Surface tension (γ) and (dγ/dT) of steels with 30 and 80 ppm S as a function of temperature.^2,3)

For low S steels the surface flow is radially outward and takes hot metal from the centre to the edge of the weld pool where melt-back results in a wide, shallow weld (Fig. 4(a)).^1,2,3) In contrast, for high S steels the Marangoni flow results in a radially- inward and then downward flow of hot metal in the centre of the weld (Fig. 4(b)) so that melt-back occurs at the bottom of the pool creating a deep weld (Fig. 4(b)).^1,2,3) Thus measurements of surface tension were able to show that variable weld penetration resulted from differences in surface tension gradients in the weld pool which, in turn, arose from minor (ppm level) differences in the sulphur content of the steel.

Fig. 4.

Schematic diagrams showing how fluid flows in weld pool for (a) low S (< 50 ppm) steel and (b) high S (> 50 ppm) steel are affected by surface tension gradients (dγ/dT).^1,2,3)

However, in the past decade a new demand for property data has arisen, namely, as input data in mathematical models of processes.
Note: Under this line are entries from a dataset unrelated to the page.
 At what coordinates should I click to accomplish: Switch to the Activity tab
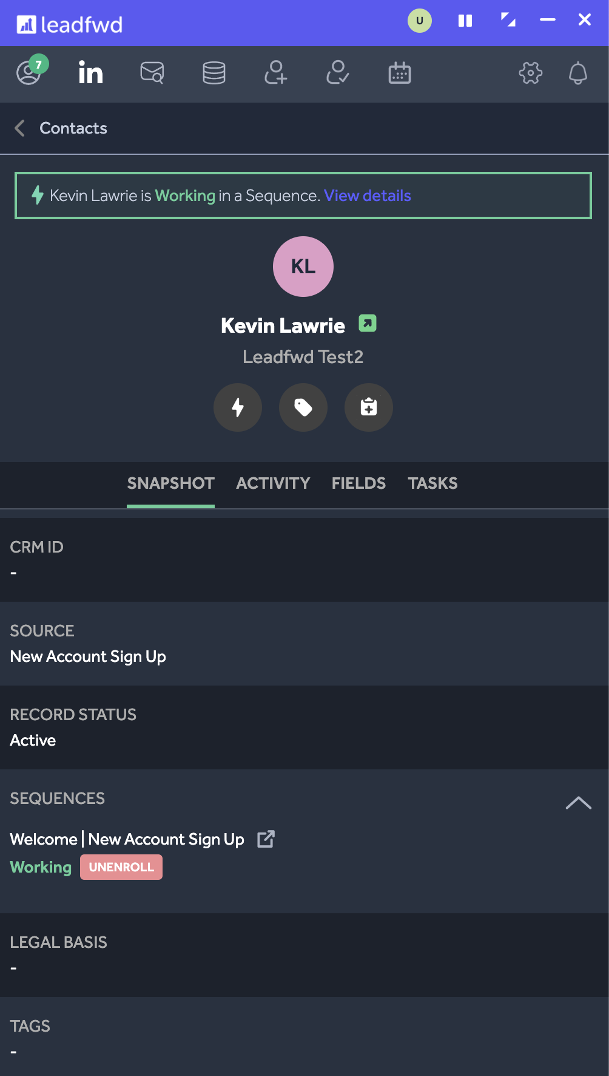point(273,483)
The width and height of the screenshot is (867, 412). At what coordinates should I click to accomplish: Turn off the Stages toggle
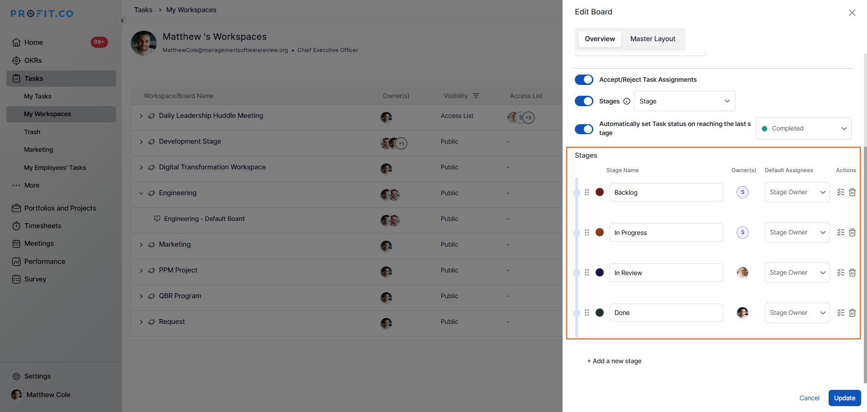[x=584, y=101]
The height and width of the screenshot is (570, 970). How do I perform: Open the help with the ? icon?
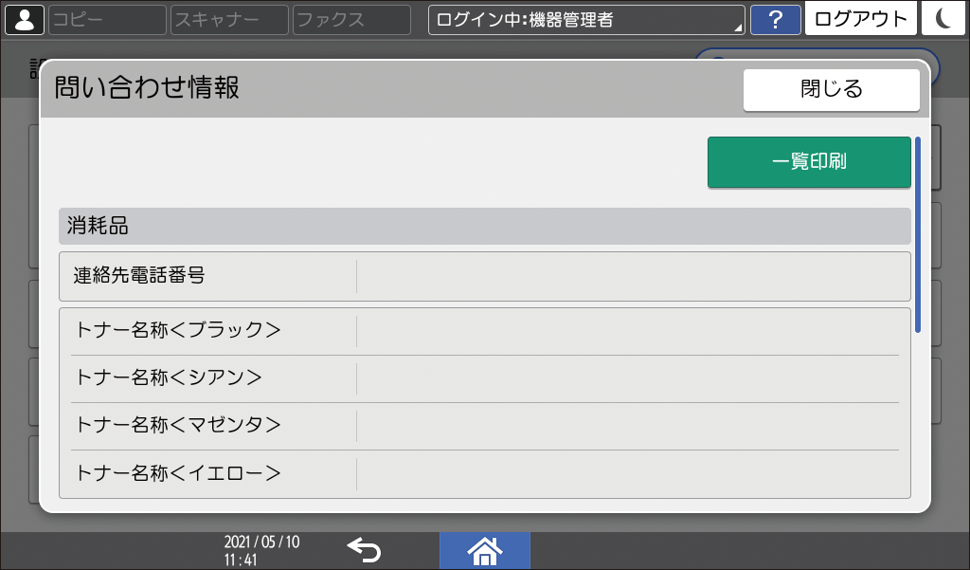pos(776,19)
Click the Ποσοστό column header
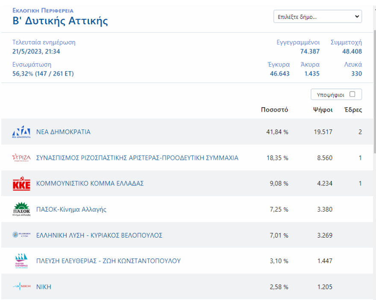The height and width of the screenshot is (300, 376). pos(274,110)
In recent years mathematical modelling has proved to be a valuable tool in minimising process problems. However, these models require accurate values for the properties of the materials involved. One problem continually encountered in high-temperature processes is that you can not see into the vessel/mould. Consequently, we must rely on data from sensors to deduce the mechanisms underlying the problem. However, mathematical models have now developed to the state where they can provide us with insights into the mechanisms involved in high temperature processes; examples of model predictions are shown below in Fig. 10.

Fig. 10.

Mathematical model predictions for the formation of (a) standing wave (b) Karmen vortex near the nozzle and (c) necking and detachment of slag in metal.¹³⁾

If you were designing a new process you would use various mathematical models to check the viability of the process, namely

(i) A thermodynamic model to determine the viability of the process and the optimum conditions.

(ii) A kinetic model to show productivity will be high enough.

(iii) A fluid flow and heat transfer model to anticipate process and product-quality problems.

(iv) Economic and Environmental models to study the financial and environmental impact of the process.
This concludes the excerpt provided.